AIM OF THE EXERCISE: In the entries below, find the string "Annual" and return each line holding it.

RECORD SET:
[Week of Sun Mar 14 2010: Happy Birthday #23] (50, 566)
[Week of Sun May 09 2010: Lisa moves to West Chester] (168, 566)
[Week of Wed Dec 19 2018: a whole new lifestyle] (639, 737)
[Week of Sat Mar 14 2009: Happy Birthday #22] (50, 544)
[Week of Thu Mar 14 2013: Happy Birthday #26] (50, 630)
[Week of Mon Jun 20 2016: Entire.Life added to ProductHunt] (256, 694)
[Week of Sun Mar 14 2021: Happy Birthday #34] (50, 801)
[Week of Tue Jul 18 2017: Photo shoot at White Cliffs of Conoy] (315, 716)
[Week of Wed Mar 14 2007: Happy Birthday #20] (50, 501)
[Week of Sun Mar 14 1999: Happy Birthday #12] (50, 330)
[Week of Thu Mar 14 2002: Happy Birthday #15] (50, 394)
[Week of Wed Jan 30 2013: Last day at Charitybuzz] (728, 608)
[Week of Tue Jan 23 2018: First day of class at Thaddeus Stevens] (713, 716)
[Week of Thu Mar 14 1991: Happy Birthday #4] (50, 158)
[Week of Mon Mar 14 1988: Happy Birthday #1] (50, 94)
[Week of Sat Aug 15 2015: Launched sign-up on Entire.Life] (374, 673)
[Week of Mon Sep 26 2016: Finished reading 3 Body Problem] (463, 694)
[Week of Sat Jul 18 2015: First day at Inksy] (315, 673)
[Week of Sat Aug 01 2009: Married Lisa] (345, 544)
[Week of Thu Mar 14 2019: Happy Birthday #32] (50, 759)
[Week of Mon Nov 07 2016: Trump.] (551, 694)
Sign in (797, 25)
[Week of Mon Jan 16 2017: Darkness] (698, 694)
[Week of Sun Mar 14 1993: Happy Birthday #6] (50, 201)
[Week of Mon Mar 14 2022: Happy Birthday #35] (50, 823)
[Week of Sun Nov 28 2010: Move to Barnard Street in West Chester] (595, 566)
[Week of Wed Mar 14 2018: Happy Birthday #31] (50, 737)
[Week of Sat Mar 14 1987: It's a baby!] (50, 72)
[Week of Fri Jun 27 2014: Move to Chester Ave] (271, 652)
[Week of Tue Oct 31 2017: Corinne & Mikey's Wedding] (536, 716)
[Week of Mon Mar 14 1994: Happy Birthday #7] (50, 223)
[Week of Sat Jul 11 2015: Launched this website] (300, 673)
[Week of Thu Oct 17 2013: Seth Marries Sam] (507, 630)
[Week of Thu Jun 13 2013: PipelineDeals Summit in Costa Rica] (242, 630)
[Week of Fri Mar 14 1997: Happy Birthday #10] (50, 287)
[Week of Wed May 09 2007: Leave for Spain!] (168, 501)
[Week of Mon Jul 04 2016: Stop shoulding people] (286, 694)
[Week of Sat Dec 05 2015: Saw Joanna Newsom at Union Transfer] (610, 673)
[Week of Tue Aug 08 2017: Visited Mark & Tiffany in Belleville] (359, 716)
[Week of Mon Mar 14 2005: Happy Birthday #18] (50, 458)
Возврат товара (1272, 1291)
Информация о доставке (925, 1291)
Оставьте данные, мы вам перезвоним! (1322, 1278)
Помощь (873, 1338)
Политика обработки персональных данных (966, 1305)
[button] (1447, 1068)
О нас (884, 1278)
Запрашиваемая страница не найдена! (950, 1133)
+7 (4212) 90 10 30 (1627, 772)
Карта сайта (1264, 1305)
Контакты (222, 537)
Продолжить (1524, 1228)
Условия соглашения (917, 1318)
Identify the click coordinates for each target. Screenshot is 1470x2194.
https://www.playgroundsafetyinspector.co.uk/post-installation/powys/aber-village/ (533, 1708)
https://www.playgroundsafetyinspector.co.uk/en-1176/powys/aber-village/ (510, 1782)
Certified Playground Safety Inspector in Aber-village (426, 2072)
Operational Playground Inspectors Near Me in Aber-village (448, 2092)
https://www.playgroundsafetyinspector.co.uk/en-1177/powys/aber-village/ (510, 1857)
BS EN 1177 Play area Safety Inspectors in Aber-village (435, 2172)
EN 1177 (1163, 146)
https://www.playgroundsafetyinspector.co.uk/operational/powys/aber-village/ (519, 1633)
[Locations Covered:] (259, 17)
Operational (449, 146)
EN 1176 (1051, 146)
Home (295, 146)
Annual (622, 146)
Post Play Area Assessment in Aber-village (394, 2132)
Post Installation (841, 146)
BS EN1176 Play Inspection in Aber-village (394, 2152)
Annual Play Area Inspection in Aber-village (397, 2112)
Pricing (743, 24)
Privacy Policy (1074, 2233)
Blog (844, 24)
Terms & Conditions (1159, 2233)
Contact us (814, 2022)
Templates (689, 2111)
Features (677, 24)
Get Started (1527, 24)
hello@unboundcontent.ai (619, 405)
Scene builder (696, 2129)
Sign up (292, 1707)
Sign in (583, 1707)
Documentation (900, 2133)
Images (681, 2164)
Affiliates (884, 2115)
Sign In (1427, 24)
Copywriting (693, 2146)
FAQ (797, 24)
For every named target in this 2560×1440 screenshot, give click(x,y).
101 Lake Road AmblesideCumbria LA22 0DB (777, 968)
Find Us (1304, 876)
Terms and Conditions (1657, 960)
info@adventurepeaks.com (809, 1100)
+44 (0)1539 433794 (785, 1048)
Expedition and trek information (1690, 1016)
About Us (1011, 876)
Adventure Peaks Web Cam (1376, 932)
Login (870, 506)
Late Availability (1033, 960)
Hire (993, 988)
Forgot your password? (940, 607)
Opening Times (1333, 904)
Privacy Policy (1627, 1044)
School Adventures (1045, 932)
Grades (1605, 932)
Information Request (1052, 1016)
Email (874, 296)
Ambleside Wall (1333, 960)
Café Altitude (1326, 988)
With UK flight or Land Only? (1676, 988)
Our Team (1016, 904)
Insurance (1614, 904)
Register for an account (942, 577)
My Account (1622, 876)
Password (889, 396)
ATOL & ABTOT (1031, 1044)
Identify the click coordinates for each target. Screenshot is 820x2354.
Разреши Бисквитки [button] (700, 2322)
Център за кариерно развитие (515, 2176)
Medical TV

WORKED SOLUTION:
Annual (622, 146)
Annual Play Area Inspection in Aber-village (397, 2112)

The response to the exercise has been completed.